New Zealand must eat 30 per cent less salt

Auckland University says both manufacturers and consumers need to reduce salt in food by at least 30 per cent. Photo / iStock
Auckland University says both manufacturers and consumers need to reduce salt in food by at least 30 per cent. Photo / iStock

Move over sugar, salt is the new public-enemy-number-one.

Auckland University said food manufacturers and consumers need to lower the amount of salt in food by at least 30 per cent in order to meet a salt reduction target set by the World Health Organisation.

The target is aimed at reducing the incidence of heart disease, stroke, and cancer.

It says a 36 per cent reduction in salt in packaged foods, and 40 per cent less added to food, will reduce total salt intake by 35 per cent.

White bread, hard cheese and sausages are on the hit-list of foods needing salt reductions - with breakfast cereals needing the biggest cut.

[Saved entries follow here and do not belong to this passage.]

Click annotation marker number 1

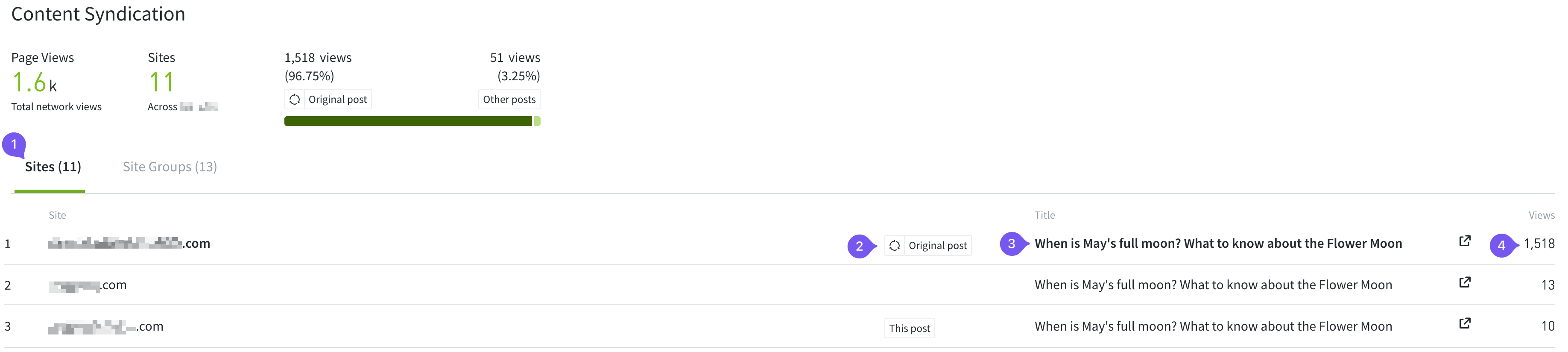[14, 145]
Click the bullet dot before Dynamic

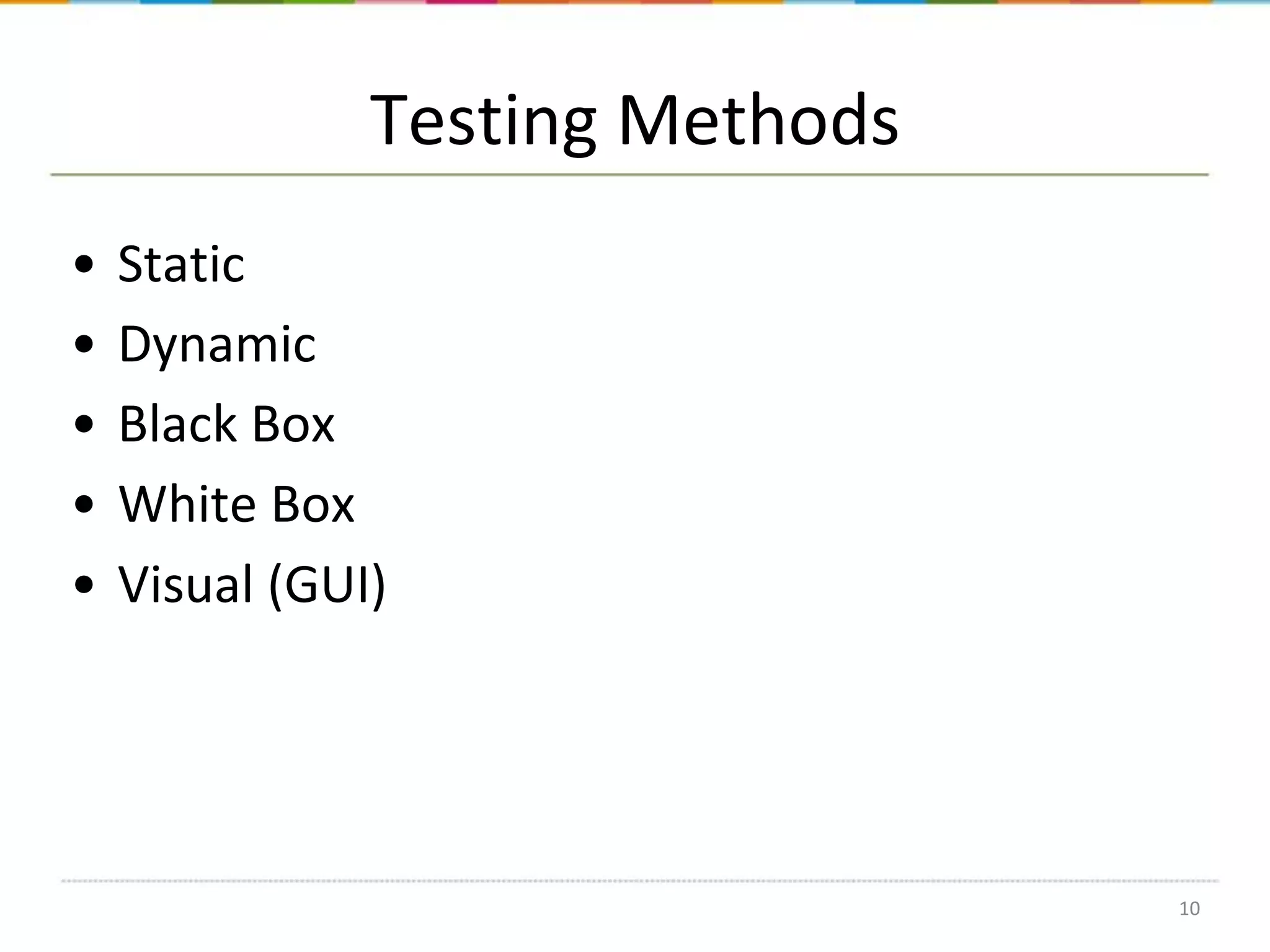(84, 345)
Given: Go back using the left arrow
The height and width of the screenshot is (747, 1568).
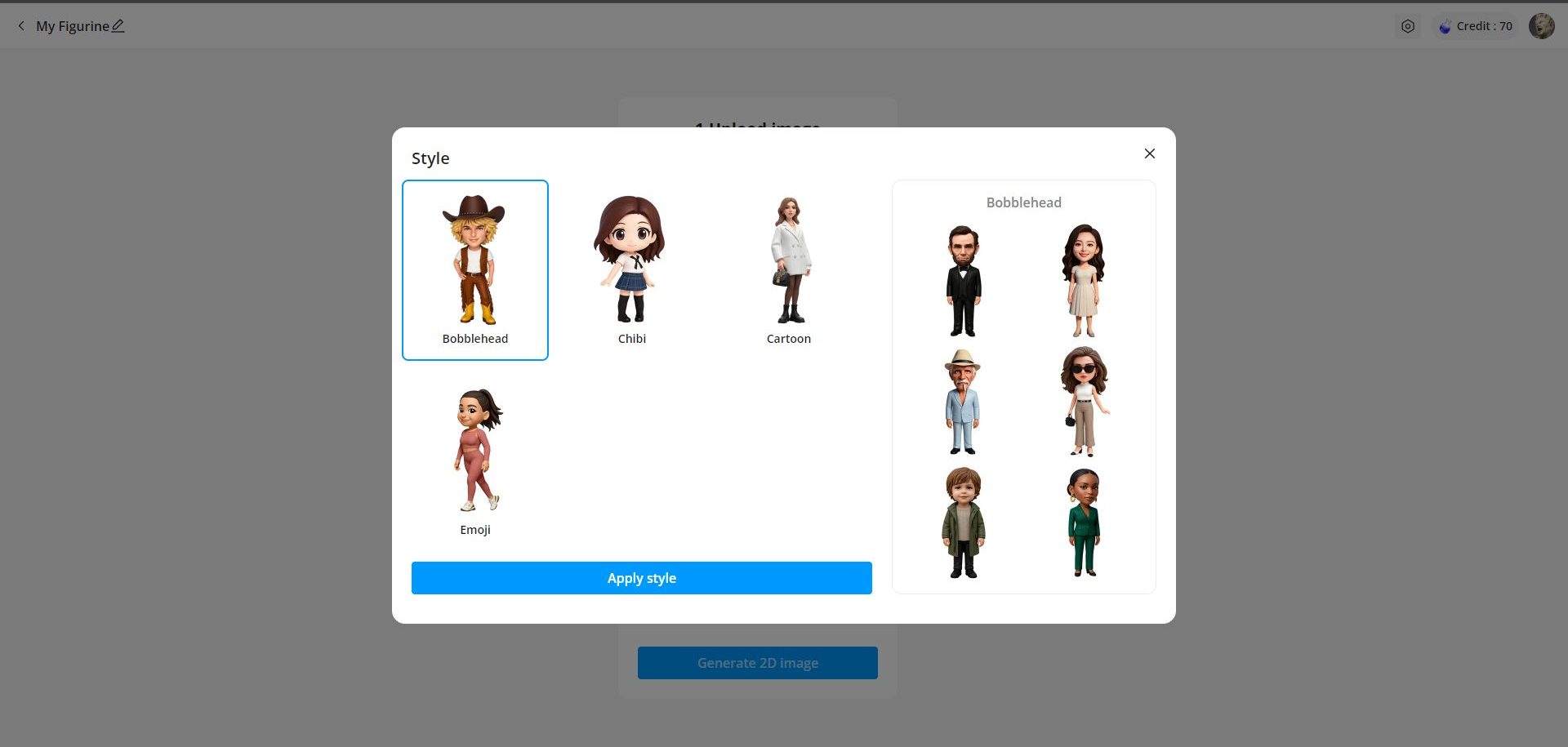Looking at the screenshot, I should [21, 26].
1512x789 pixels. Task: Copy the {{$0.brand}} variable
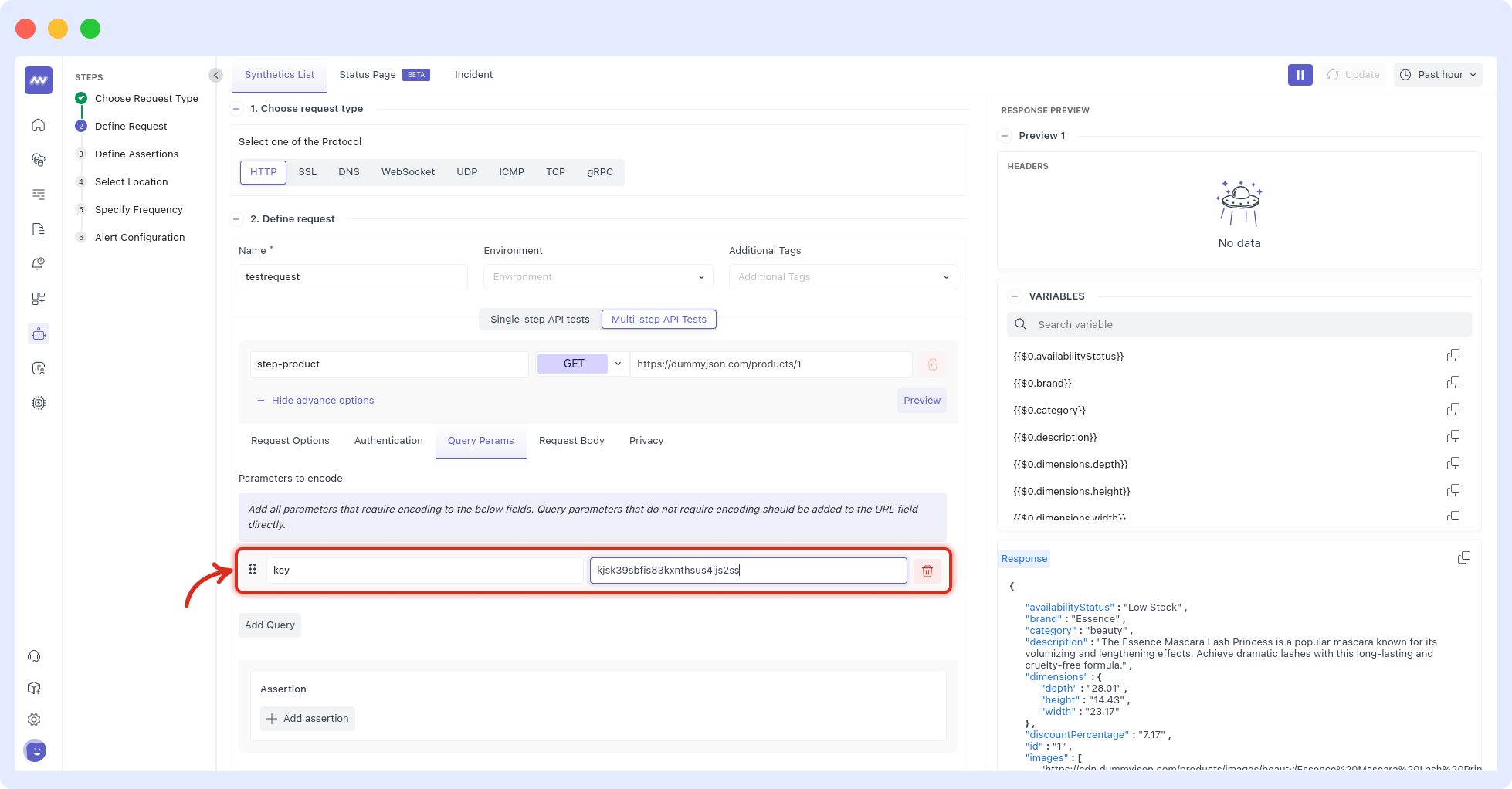[1453, 383]
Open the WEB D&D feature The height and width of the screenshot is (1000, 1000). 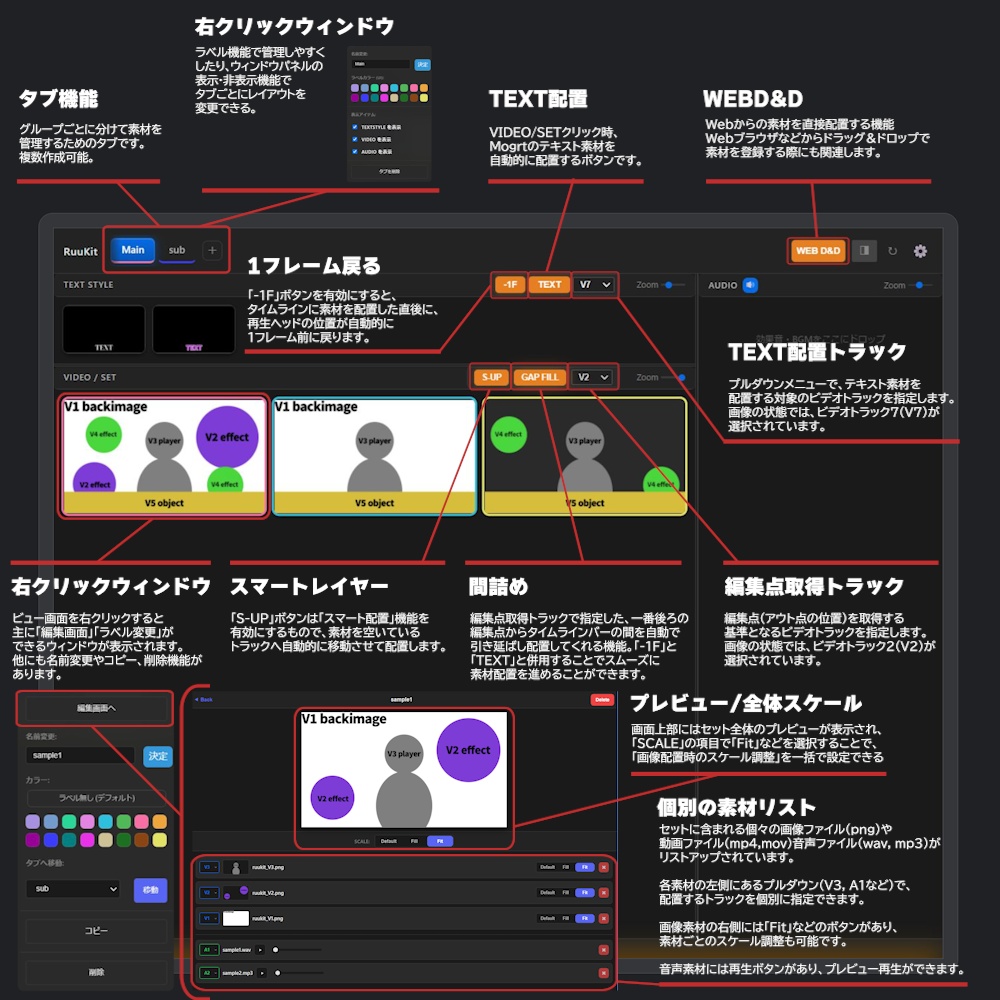coord(817,251)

Lowering salt in ready-to-eat breakfast cereals by more than half, is top of the menu.

Katherine Rich, chief executive at New Zealand Food and Grocery Council, said her members had worked with the Heart Foundation to reduce the amount of sodium in products over the past few decades.

"When bakers started working with the Heart Foundation sodium levels in bread were 550mg of sodium per 100g of bread. Working together it was reduced to 400mg."

She said work was continuing to try and get the level to below 300mg.

"Many people do consume too much salt so it's something that everyone should think about."

She added that changes had to be done slowly over time, otherwise consumers would complain the taste had changed.

"A number of reduced salt products launched over the last 10 years have flopped because consumers didn't like the taste."